In Coppie, a bankruptcy trustee brought a preference action seeking to recover wages of the debtor which were garnished within 90 days of the bankruptcy filing pursuant to a garnishment order issued more than 90 days before the filing. After noting the great divergence of opinion on the issue, the Coppie court relied on Indiana law and held that the debtors retained no interest in the garnished funds. 728 F.2d at 952-53. Thus no transfer of the debtor’s property occurred within 90 days of the filing of the petition. Id. In reaching this conclusion, however, the Cop-pie court emphasized the fact that, under Indiana law, a hearing is held at which the court may order that the judgment be a continuing lien on the future income of the debtor, i.e. continuous garnishment. Id. at 952. The Coppie court also relied on the aforementioned Riddervold decision of the Second Circuit in finding the Indiana statutes similar to the New York statutes involved in that case.
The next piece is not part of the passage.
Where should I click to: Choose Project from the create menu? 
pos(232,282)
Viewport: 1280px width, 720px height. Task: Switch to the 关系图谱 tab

The Coppie court again specifically emphasized the fact that in Riddervold, it was pursuant to court orders that the lien on the debtor's future income was deemed to be continuous. 728 F.2d at 952.

This Court finds the facts of the Coppie case to be sufficiently distinguishable from those of the present case to bar the application of the Seventh Circuit’s holding here. First, Coppie was based on Indiana state-law garnishment provisions, while the current case involves federal-law garnishment provisions of the Internal Revenue Code. Second, the procedural distinctions between the Coppie facts and those currently before the Court are significant. The court orders establishing continuing liens on the debtor’s property, key elements of both the Coppie and Riddervold decisions, are glaringly absent here. The IRS levy in the present case is substantially different from a procedural standpoint than the judicial process which occurred in Coppie and Rid-dervold. “Levy is a summary, non-judicial process, a method of self-help authorized by statute which provides the Commissioner [of Internal Revenue] with a prompt and convenient method for satisfying delinquent tax claims.” United States v. Sullivan, 333 F.2d 100, 116 (3rd Cir.1964), citing with approval Bull v. United States, 295 U.S. 247, 259-60, 55 S.Ct. 695, 699-700, 79 L.Ed. 1421 (1935). While the IRS has both administrative and judicial collection powers at its disposal, the levy authority is regarded as an administrative proceeding. See generally Wilkens and Matthews, A Survey of Federal Tax Collection Procedure: Rights and Remedies of Taxpayers and the Internal Revenue Service, 3 Alaska L.Rev. 269, 272-86 (1986).

The significant procedural difference between the court order involved in Coppie and the administrative remedy at issue here is sufficient, therefore, to bar the application of the Coppie case to the present one. Several other bankruptcy courts within the Seventh Circuit have also de-dined to apply the Coppie holding after distinguishing it on similar procedural grounds. See In re Weatherspoon, 101 B.R. 533 (Bankr.N.D.Ill.1989); Bryant v. Gen. Electric Credit Corp., 58 B.R. 144 (N.D.Ill.1986); Nealis v. Ford Motor Credit Co. (In re Nealis), 52 B.R. 329 (Bankr.N.D.Ill.1985).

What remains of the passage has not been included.